Suara.com - Pemilik PT Blueray Cargo John Field dihukum dua tahun penjara dalam kasus dugaan suap terkait importasi barang di Direktorat Jenderal Bea dan Cukai (DJBC).
John Field dan dua terdakwa lainnya, yaitu Manajer Operasional Blueray Cargo Deddy Kurniawan dan Ketua Tim Dokumen Blueray Cargo Andri, dinyatakan bersalah dalam kasus tersebut.

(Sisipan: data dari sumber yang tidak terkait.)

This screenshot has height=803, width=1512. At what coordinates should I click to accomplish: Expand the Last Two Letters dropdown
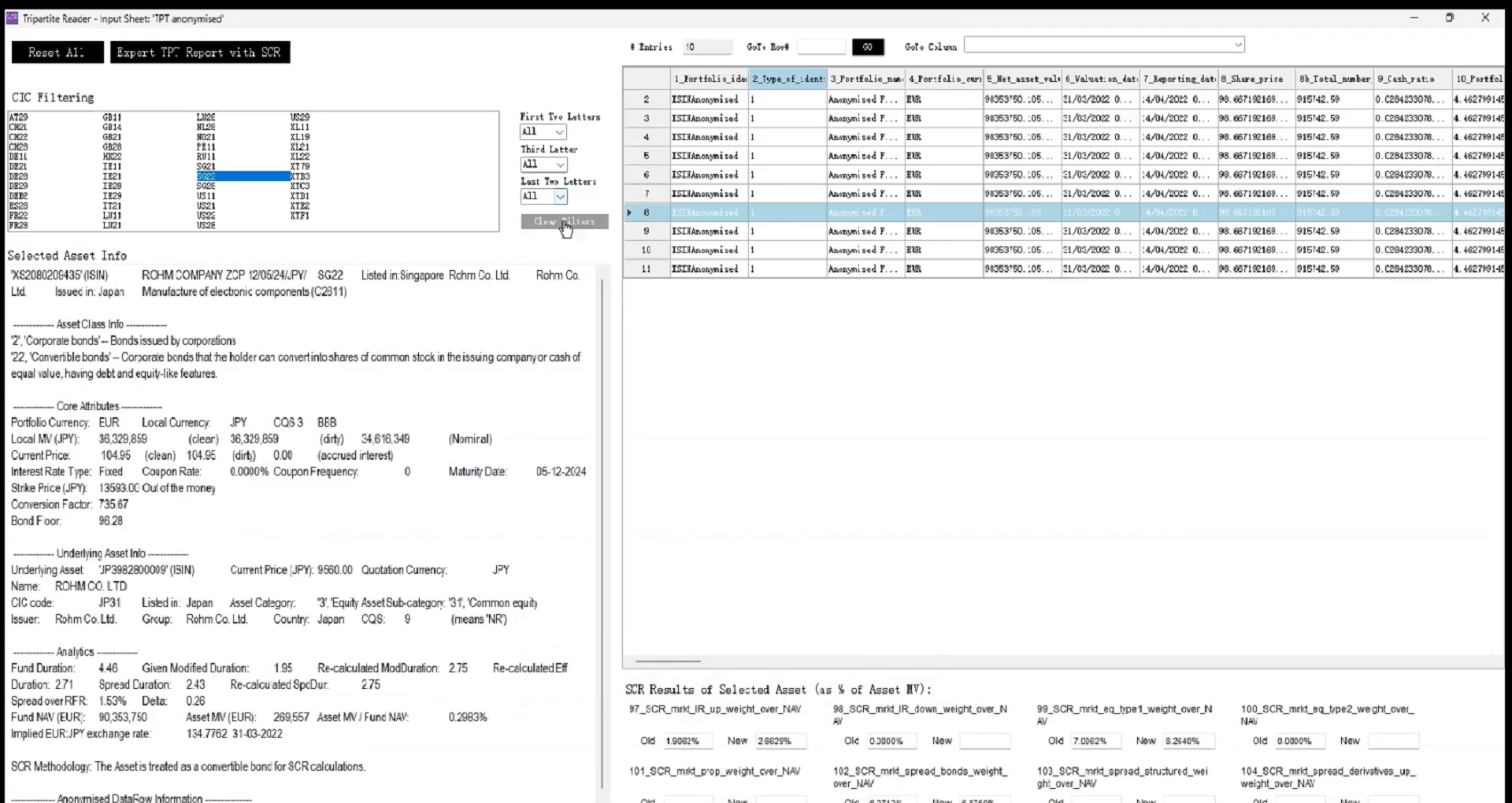coord(560,197)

"Menyatakan Terdakwa I John Field, Terdakwa II Deddy Kurniawan Sukolo, dan Terdakwa II Andri telah terbukti secara sah dan meyakinkan bersalah turut serta melakukan tindak pidana korupsi secara berlanjut sebagaimana dalam dakwaan primer," kata Ketua Majelis Hakim Brelly Yuniar Dien Wardi Haskori di Pengadilan Tipikor Jakarta pada Pengadilan Negeri Jakarta Pusat, Jumat (10/7/2026).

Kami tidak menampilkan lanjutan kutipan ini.